Troops will still be able to eat Skittles in Europe despite an EU ban
In the land of the big PX, American health regulations still reign supreme.
Skittles. From sour to tropical to the rare package found in an MRE, who doesn’t love to taste the rainbow?
For anyone worried that a tour of duty in Europe may mean a Skittles sabbatical, worry not. While the colorful candy is now banned across much of the European continent, Army and Air Force Exchange Service stores will continue to stock the brand.
The ban stems from the use of the color additive titanium dioxide, which food manufacturers in the European Union are now banned from using. It’s used in thousands of food products, from chewing gum to salad dressings to coffee creamers and especially in brightly colored candies like Starburst or Skittles.
Numerous published scientific studies have raised concerns about the potential health implications of Titanium Dioxide. It can apparently remain in the body and damage organs, damage the immune system and lead to an increased risk of cancer. It’s these concerns that led the European Union to finally ban the use of Titanium Dioxide.
The U.S. Food and Drug Administration, though, certified the substance as safe for human consumption in limited capacities in 1966, and hasn’t wavered from that position since.

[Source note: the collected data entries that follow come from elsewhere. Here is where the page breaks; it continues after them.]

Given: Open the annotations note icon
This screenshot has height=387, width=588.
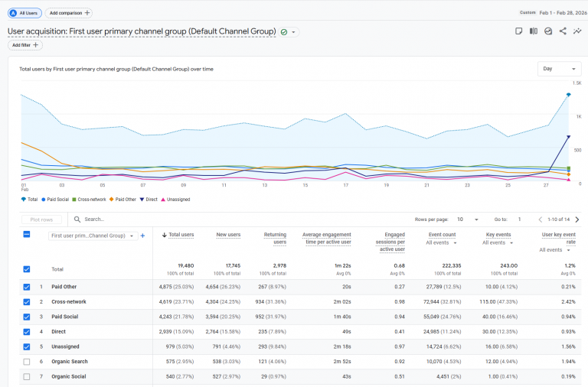Looking at the screenshot, I should click(518, 31).
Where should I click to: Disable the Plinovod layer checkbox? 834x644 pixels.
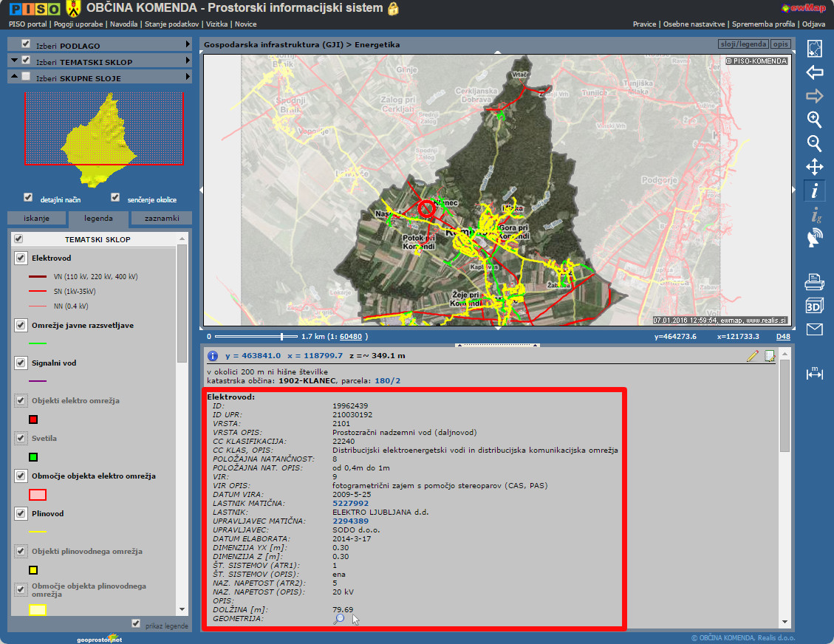pyautogui.click(x=21, y=513)
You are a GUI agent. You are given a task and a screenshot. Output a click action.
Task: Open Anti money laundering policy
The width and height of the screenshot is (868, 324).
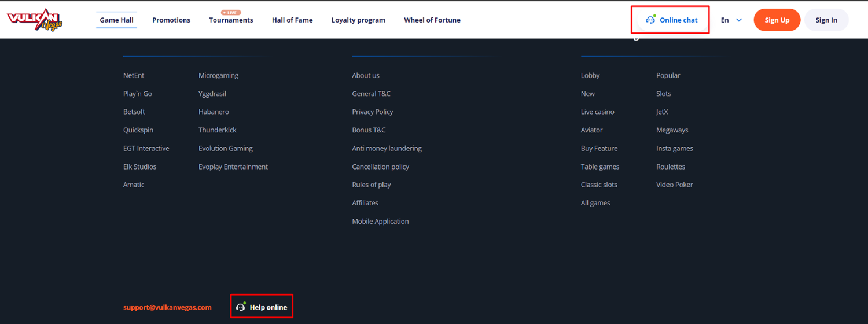[387, 149]
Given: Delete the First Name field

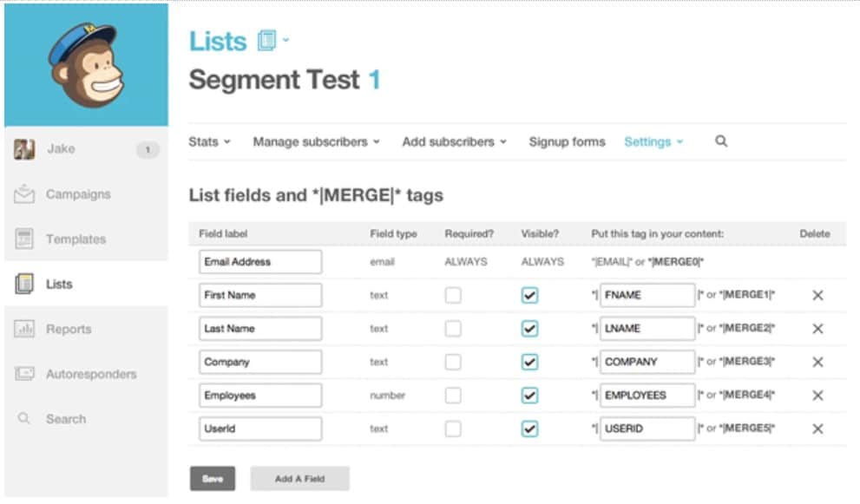Looking at the screenshot, I should 817,295.
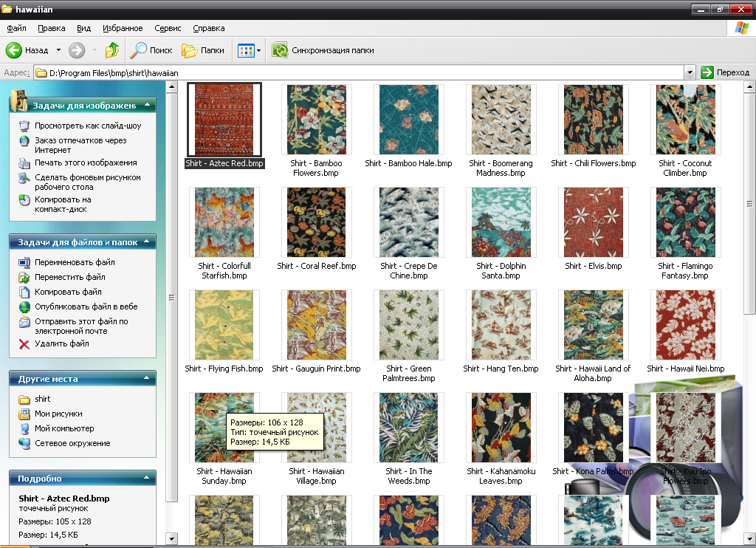
Task: Click the delete file red X icon
Action: pos(24,343)
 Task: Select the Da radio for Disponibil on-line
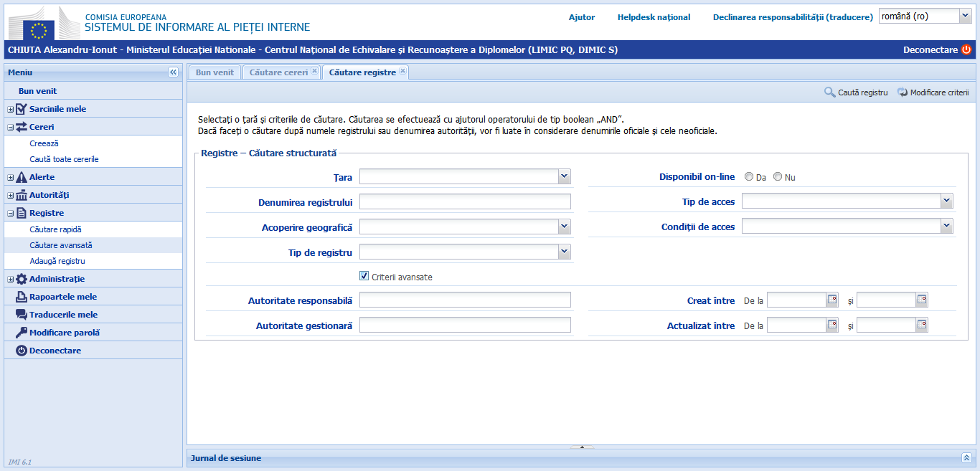pos(749,177)
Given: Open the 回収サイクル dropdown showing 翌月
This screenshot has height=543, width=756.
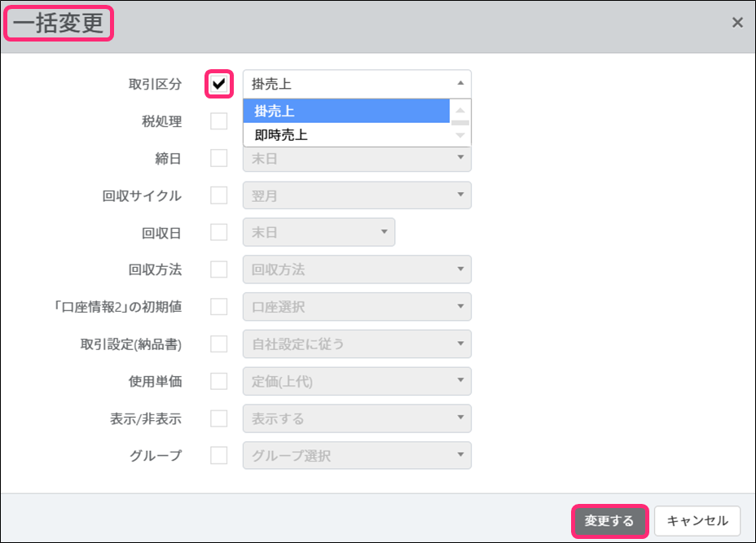Looking at the screenshot, I should point(357,195).
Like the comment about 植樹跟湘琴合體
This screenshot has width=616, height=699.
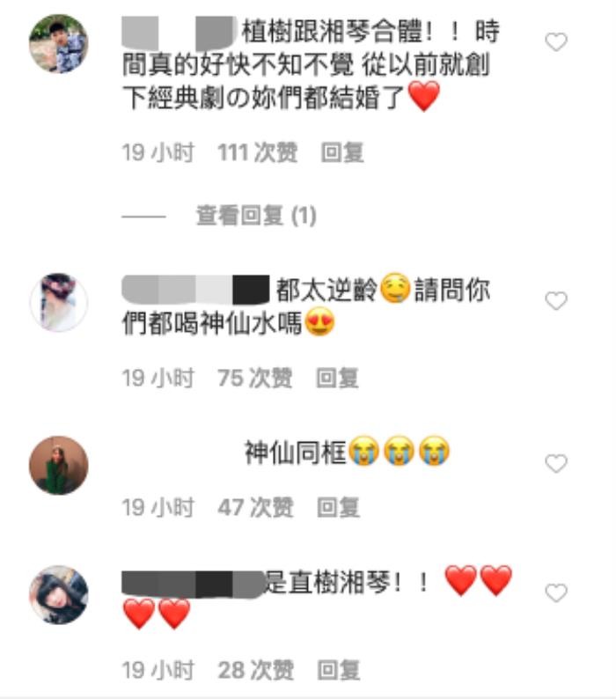click(556, 42)
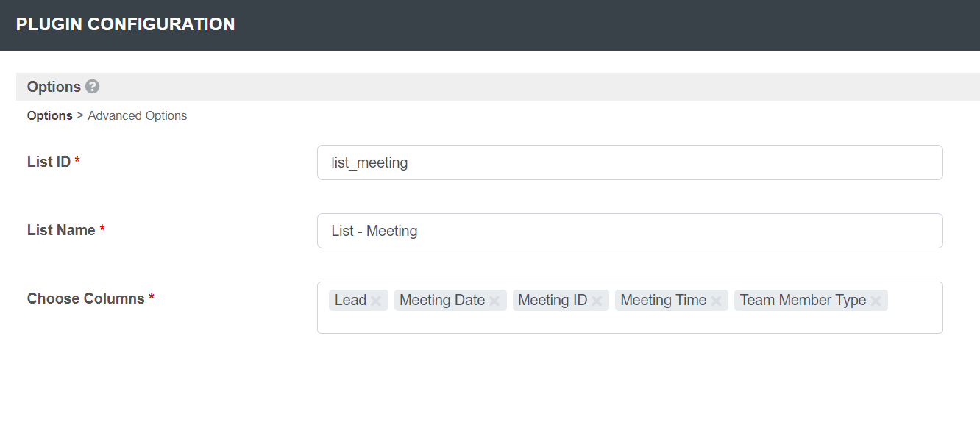Focus the List ID text field

point(629,162)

There is an ongoing lawsuit, filed by a man in California, claiming that Titanium Dioxide is “unfit for human consumption.” But for now, by U.S. law at least, the possibly carcinogenic color additive can stay in the Skittles, and that’s the same law that PXs are going to follow when stocking their shelves.
“The food additive regulation banning titanium dioxide in the EU does not apply to products sold by the Exchange to the U.S. military community,” AAFES spokesman Chris Ward told Stars and Stripes.
So for now, at least, the Skittles will stay. And, honestly, is a little Titanium Dioxide as bad as whatever is in all those energy drinks troops down by the gallon?